A little over a year ago, one of the finest coming-of-age movies of the 21st century was released, in Jeff Nicholl’s remarkable drama Mud, starring Matthew McConaughey, and Tye Sheridan in the lead role: a young kid who idolises a flawed adult, with a naïve and idealistic outlook that allows for him to see the good in his new role model. Well, David Gordon Green’s drama Joe bears a hugely similar premise, and just so happens to have Sheridan again in the supporting role. The problem is though, this isn’t nearly as accomplished a piece of cinema.
Nicolas Cage takes on the eponymous lead role: a former convict, who is feared, revered and disliked amongst his community, with the latter most applicable to the local law enforcement.

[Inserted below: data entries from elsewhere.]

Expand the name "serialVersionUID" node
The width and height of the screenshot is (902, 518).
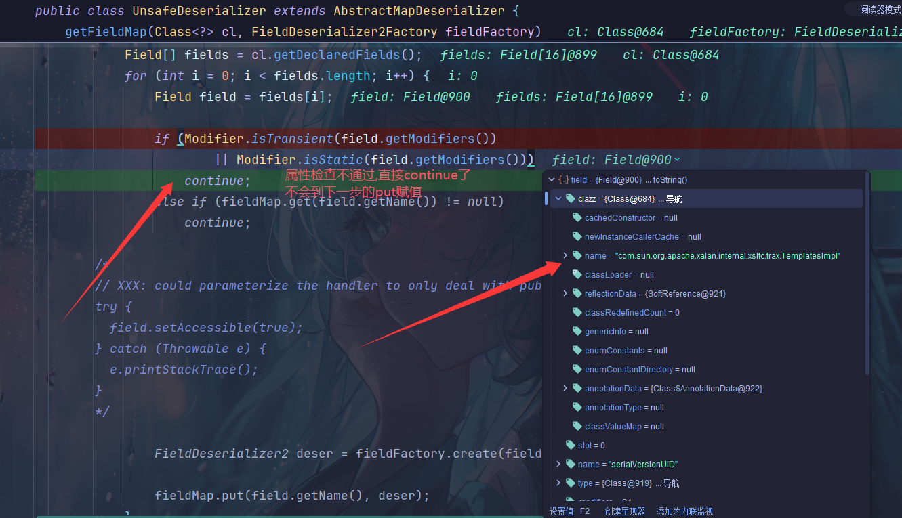[558, 465]

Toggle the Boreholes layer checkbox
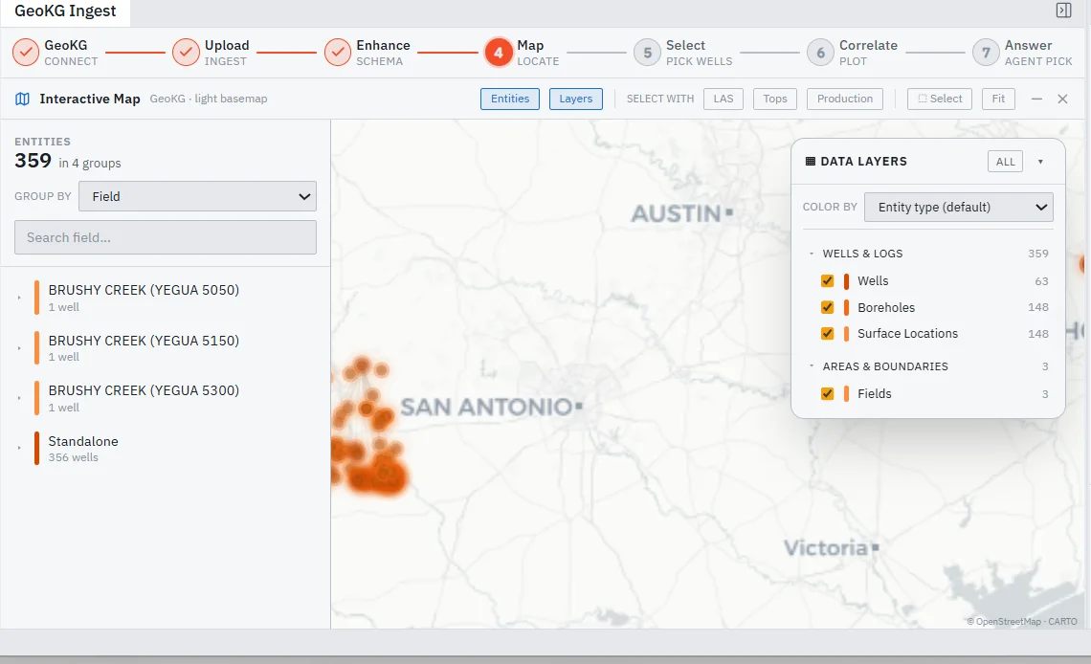point(827,307)
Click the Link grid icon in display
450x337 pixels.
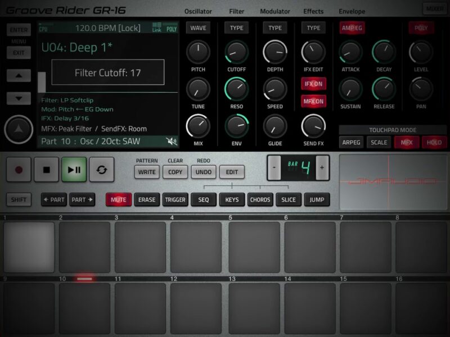(156, 28)
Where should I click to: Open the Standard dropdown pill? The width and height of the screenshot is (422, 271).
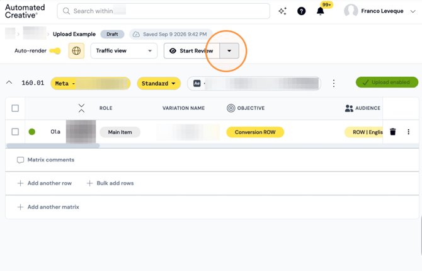159,84
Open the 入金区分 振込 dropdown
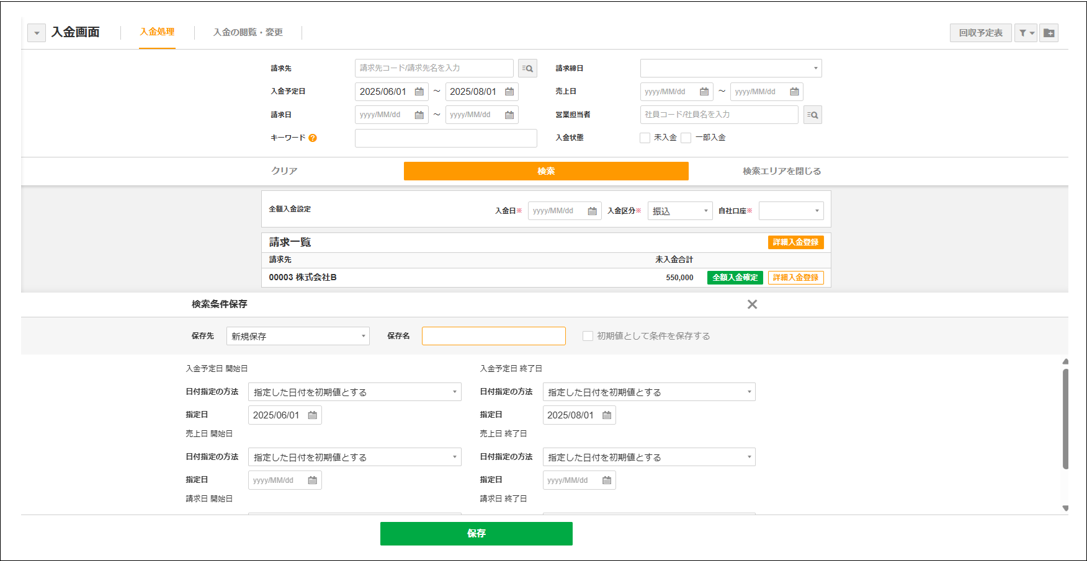The width and height of the screenshot is (1087, 561). pyautogui.click(x=679, y=211)
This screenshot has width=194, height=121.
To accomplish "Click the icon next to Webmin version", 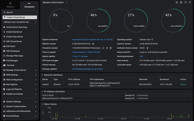I will click(93, 44).
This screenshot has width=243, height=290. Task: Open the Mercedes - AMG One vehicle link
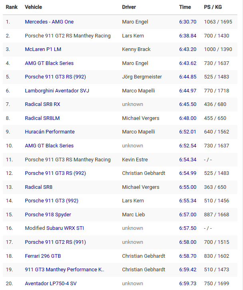(49, 22)
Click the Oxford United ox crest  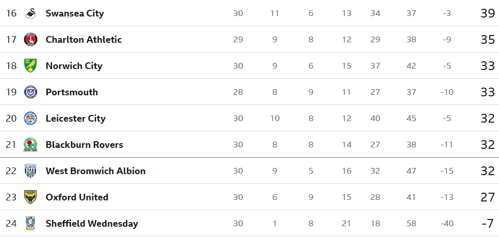[x=30, y=197]
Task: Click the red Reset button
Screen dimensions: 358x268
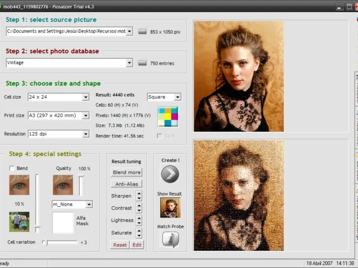Action: pos(119,245)
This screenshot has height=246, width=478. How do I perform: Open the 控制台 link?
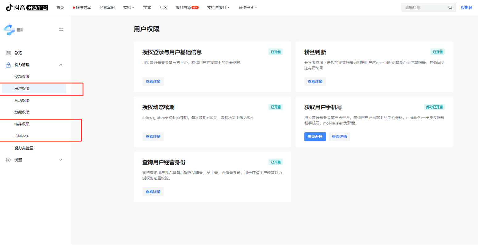point(466,8)
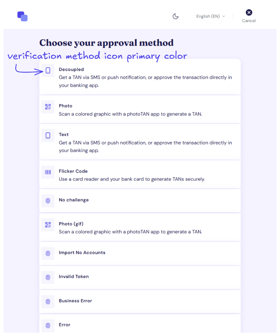Click the No challenge fingerprint icon
This screenshot has height=336, width=280.
tap(48, 201)
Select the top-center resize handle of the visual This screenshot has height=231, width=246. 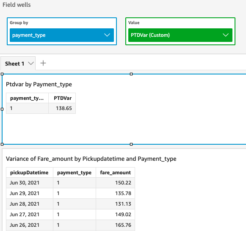pyautogui.click(x=131, y=74)
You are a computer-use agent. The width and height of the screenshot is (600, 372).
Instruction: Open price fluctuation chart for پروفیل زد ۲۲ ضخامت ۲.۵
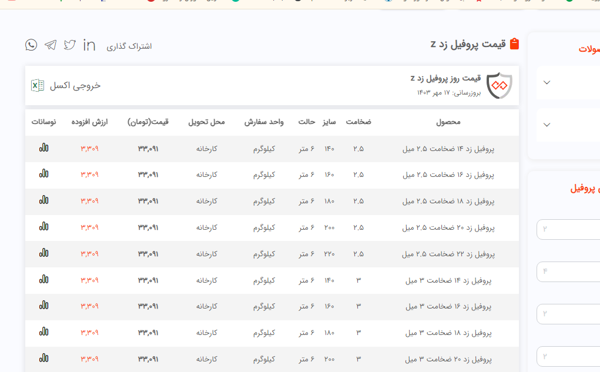click(43, 253)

While Willie-Russell (Ronnie Gene Blevins) finds the courage to start a conflict with Joe, he has other problems to contend with too, as he brings the young Gary (Sheridan) under his wing, giving the kid a job to take him away from his abusive, alcoholic father (Gary Poulter).
Where Joe triumphs is in the mood and desolate ambiance that Green has created. It’s not too far removed from the host of intriguing, Southern American set pictures of late, such as Cold in July and Killer Joe. That being said, the character of Joe himself is rather conventional and emblematic of the traditional antihero. Cage is fantastic in the role though, and brings about a sense of humility, while you believe in why people would be afraid of him, as he carries such charisma and authority that you, similarly to Gary, can’t help but respect him, in spite of his distinct imperfections. Another noteworthy performance comes from Gary Poulter, who, incredibly, was just a homeless man on the streets before being discovered to play this part – which he does with a significant amount of conviction, making for a truly tragic case.
Though Joe doesn’t feel like anything particularly new, or unique, it’s a commendable effort from Green, who continues to impress in more dramatic surroundings, moving away from comedies he has made such as Pineapple Express and Your Highness to display an aptitude for the darker side of cinema. And long may it continue.